» WHAT THE TASK ASKS: With the pictures left out, restate exactly the part below that opens with the line containing "Image resolution: width=952" and closes with the line containing "You are a computer-use agent. 800x600 pixels.".

++++++

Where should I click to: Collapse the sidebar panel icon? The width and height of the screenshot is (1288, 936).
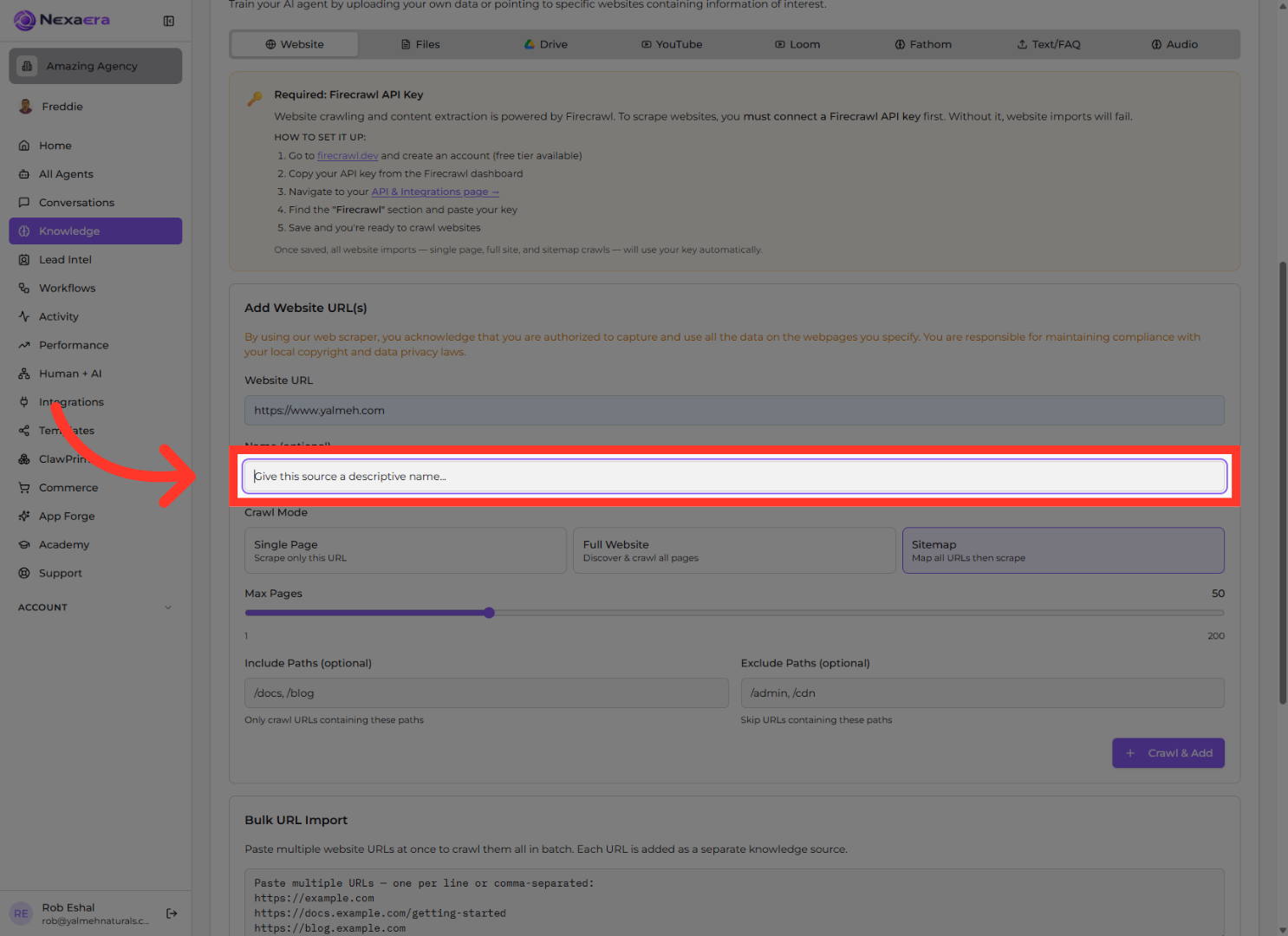(x=169, y=21)
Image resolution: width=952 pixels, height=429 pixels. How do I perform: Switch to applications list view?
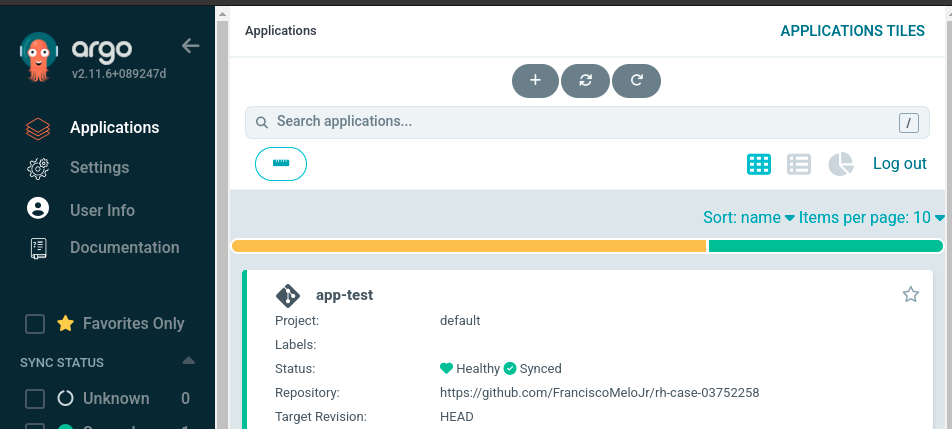pos(799,164)
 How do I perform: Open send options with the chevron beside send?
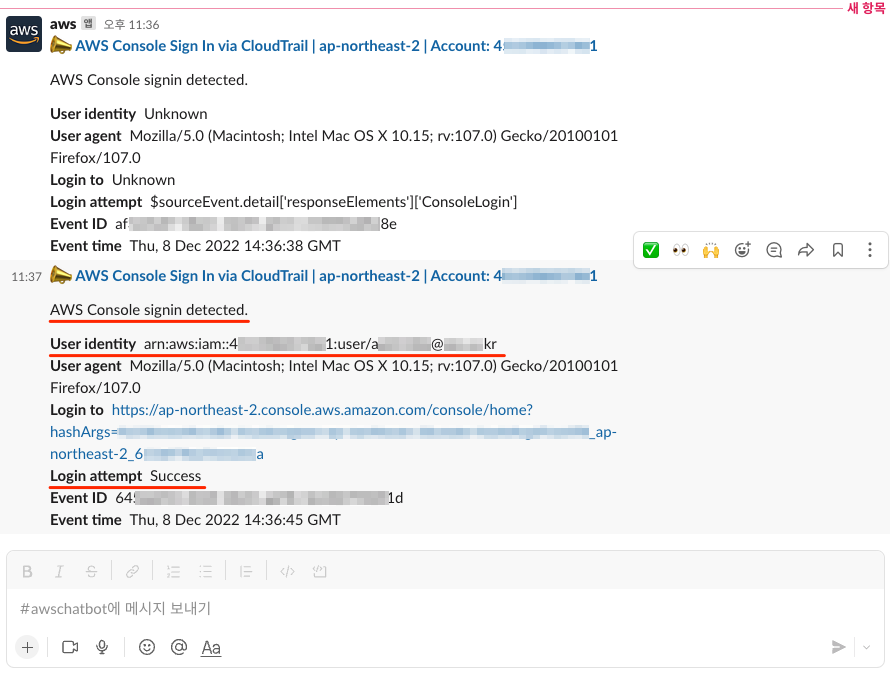865,647
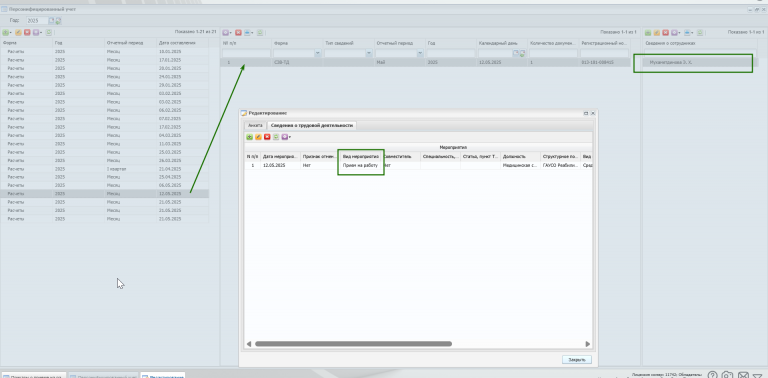Image resolution: width=768 pixels, height=378 pixels.
Task: Click the Закрыть button
Action: tap(576, 359)
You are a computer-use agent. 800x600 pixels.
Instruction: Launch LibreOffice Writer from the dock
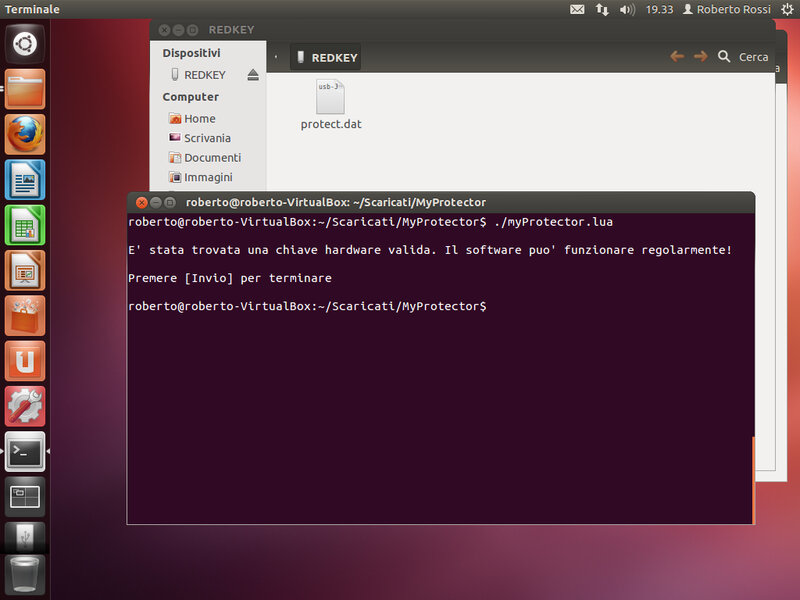point(25,180)
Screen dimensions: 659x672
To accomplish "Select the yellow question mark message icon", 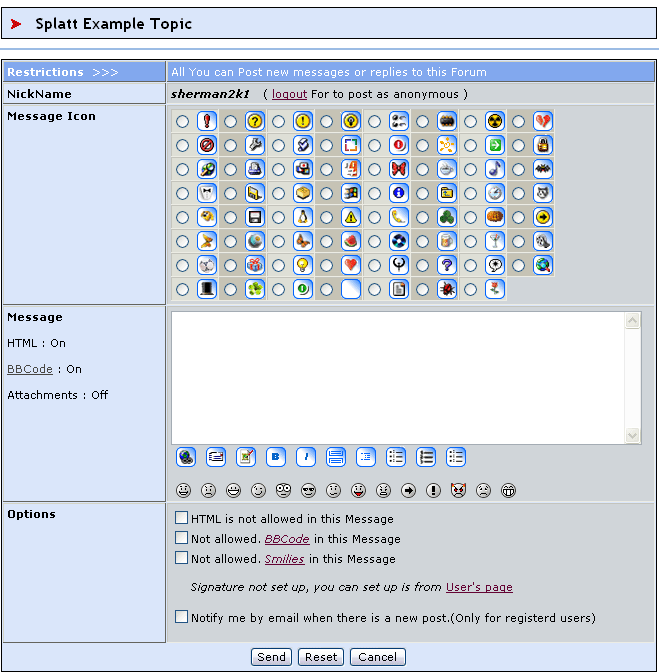I will 230,121.
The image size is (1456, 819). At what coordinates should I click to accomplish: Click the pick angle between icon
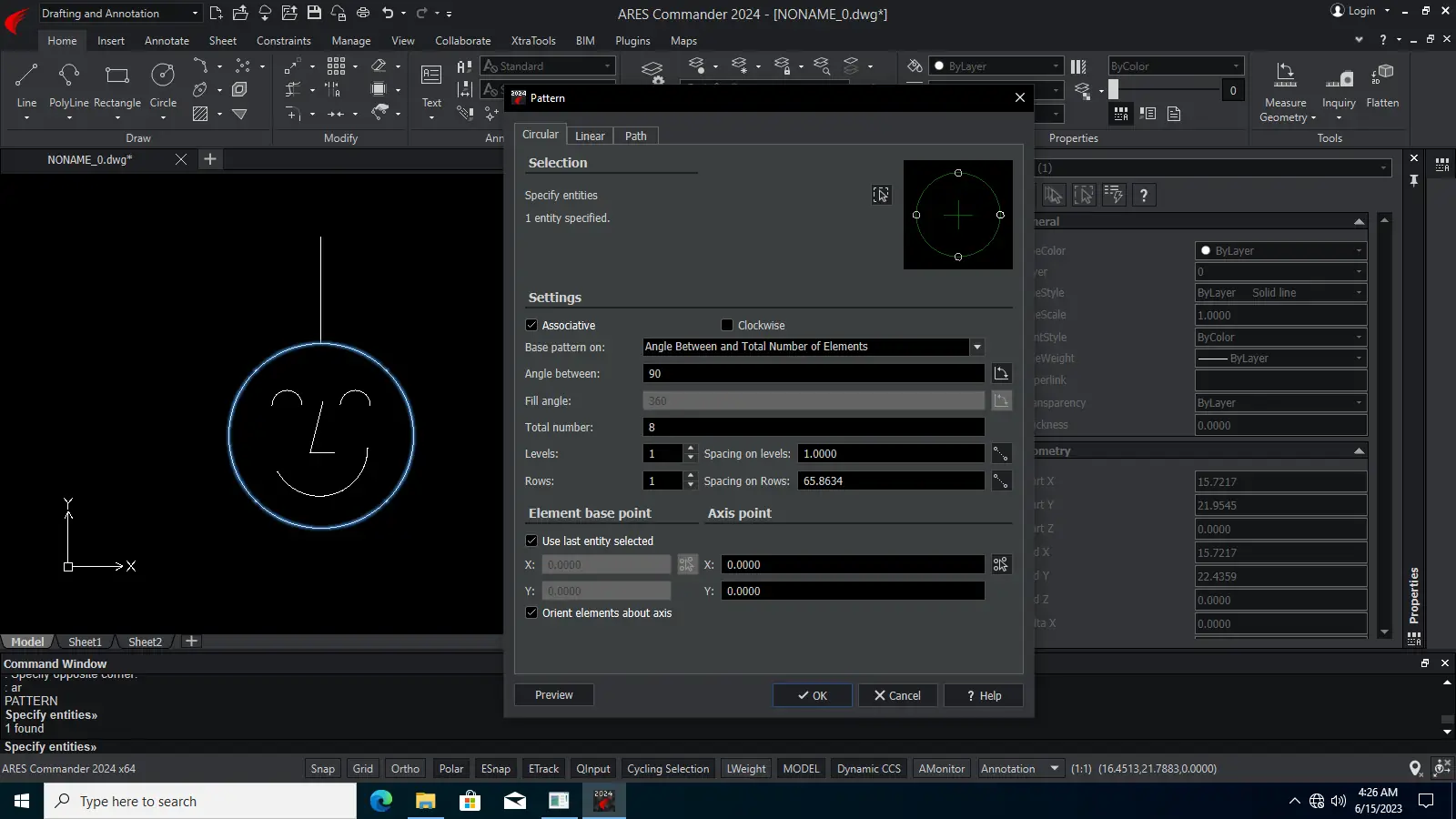coord(1001,374)
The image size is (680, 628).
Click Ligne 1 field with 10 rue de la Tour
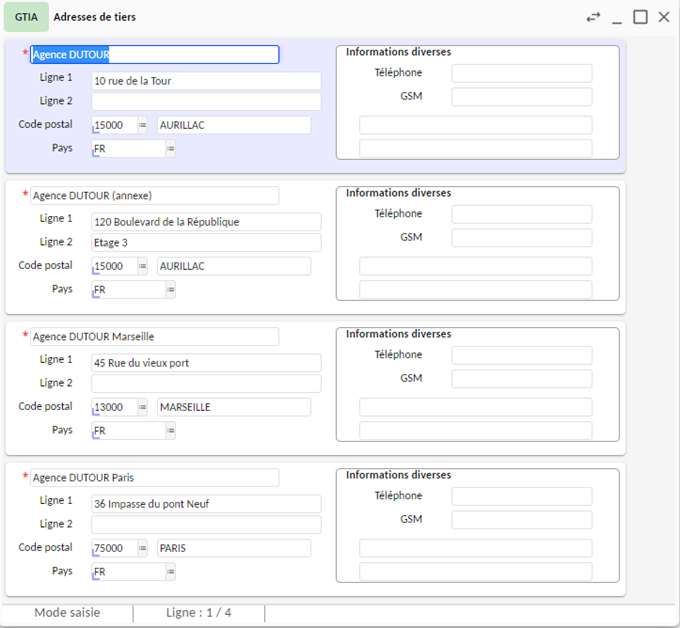pos(205,81)
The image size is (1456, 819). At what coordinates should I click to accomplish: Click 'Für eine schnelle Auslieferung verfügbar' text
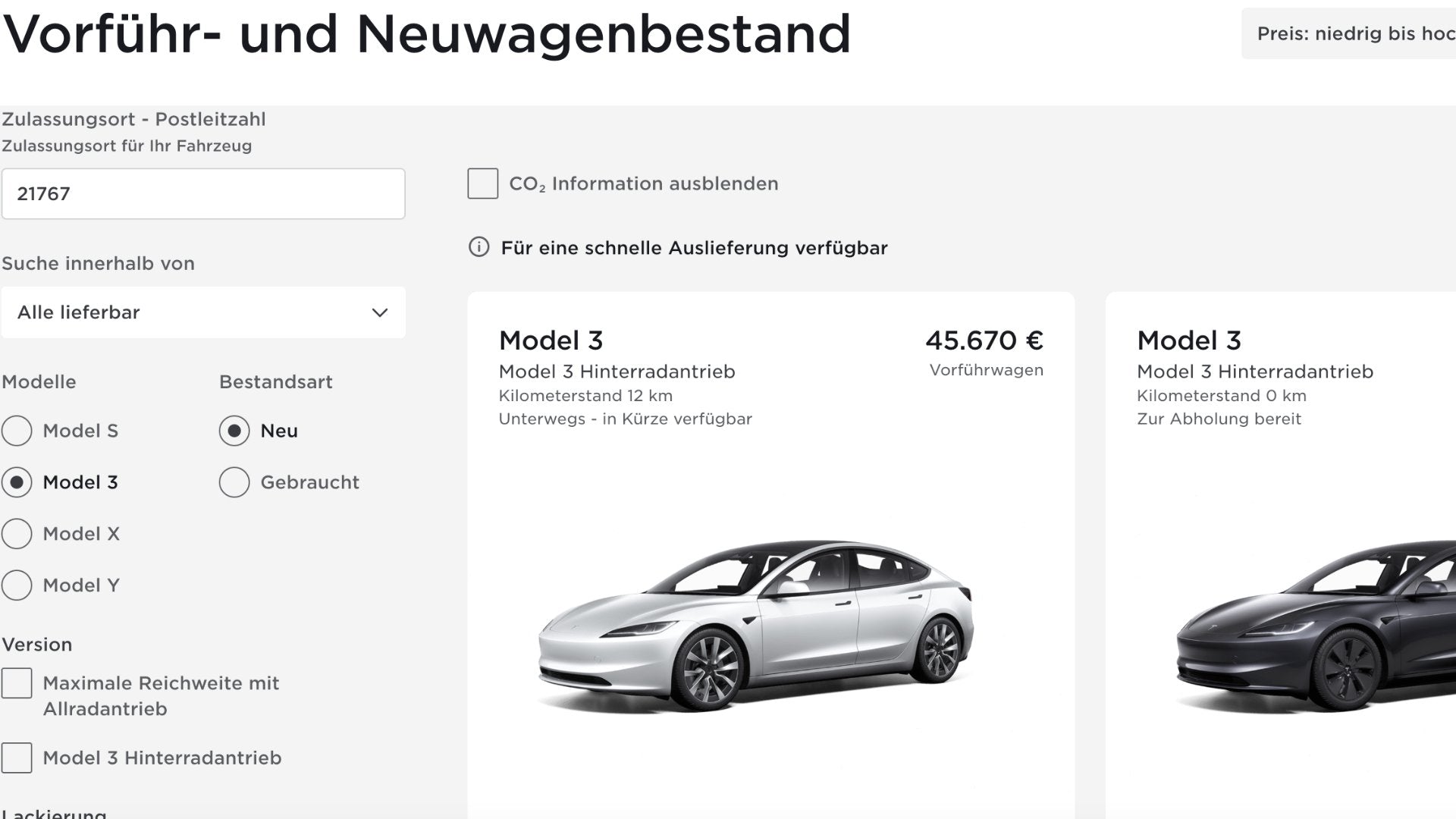pyautogui.click(x=694, y=248)
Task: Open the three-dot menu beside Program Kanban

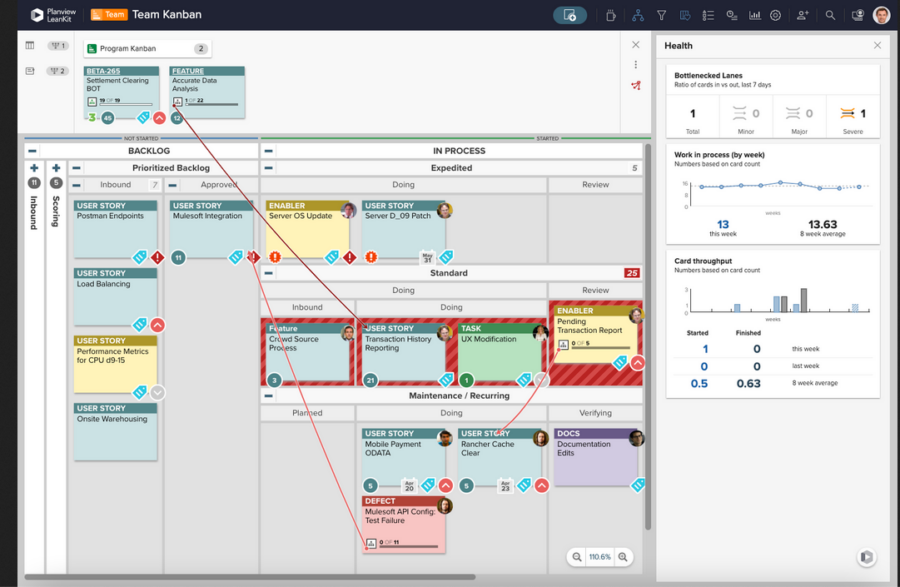Action: 636,63
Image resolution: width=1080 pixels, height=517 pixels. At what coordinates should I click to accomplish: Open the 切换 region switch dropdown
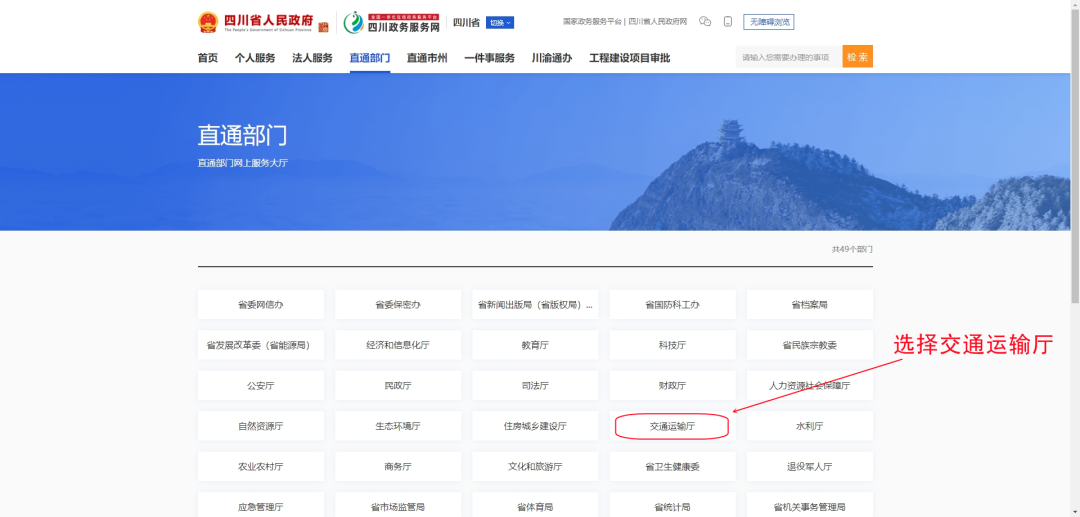tap(500, 22)
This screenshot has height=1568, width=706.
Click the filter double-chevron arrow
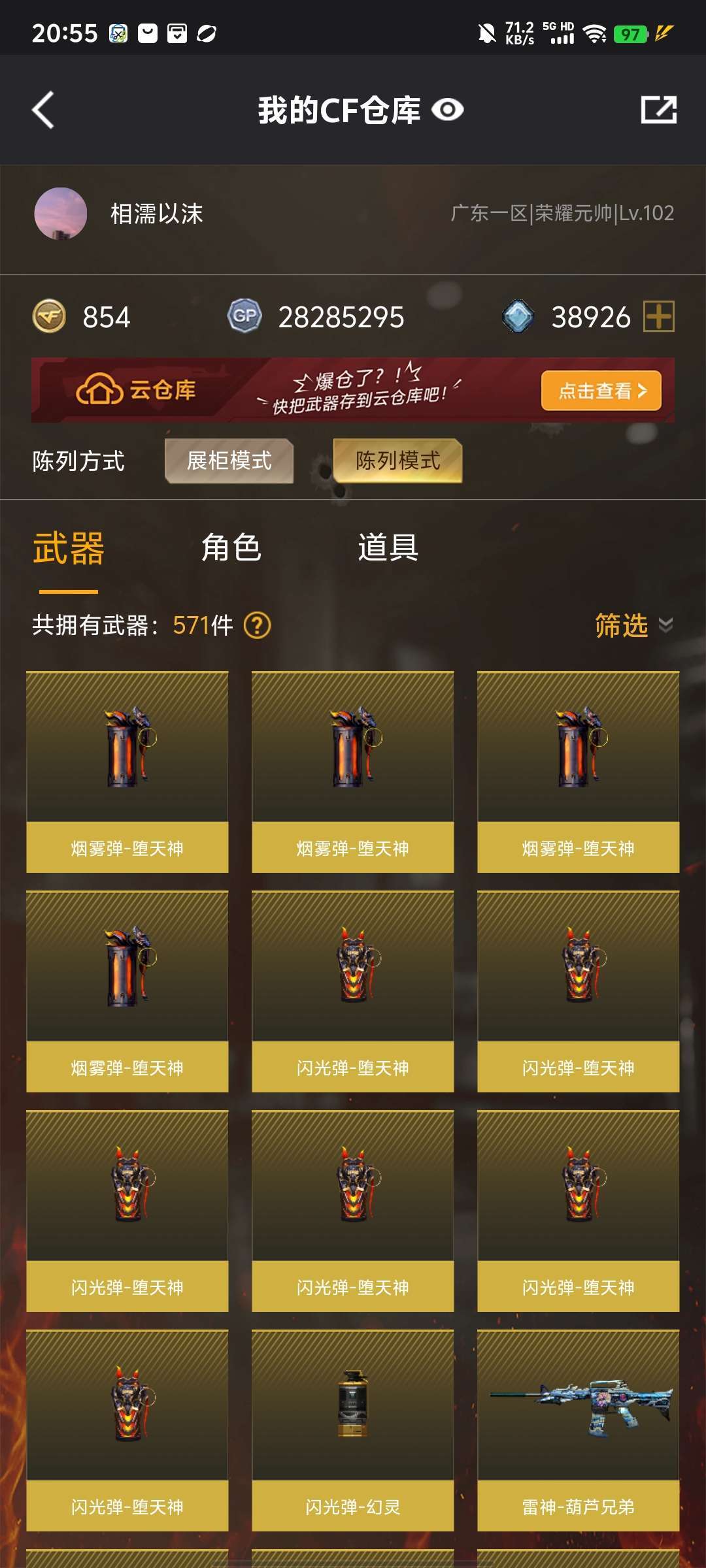pos(665,625)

++++++

» TASK SOLUTION:
Image resolution: width=952 pixels, height=429 pixels. How do I perform: Switch to applications list view?
pos(799,164)
 How do I perform: Open send options with the chevron beside send?
865,647
Image resolution: width=768 pixels, height=378 pixels.
Task: Click the Закрыть button
Action: tap(576, 359)
You are a computer-use agent. 800x600 pixels.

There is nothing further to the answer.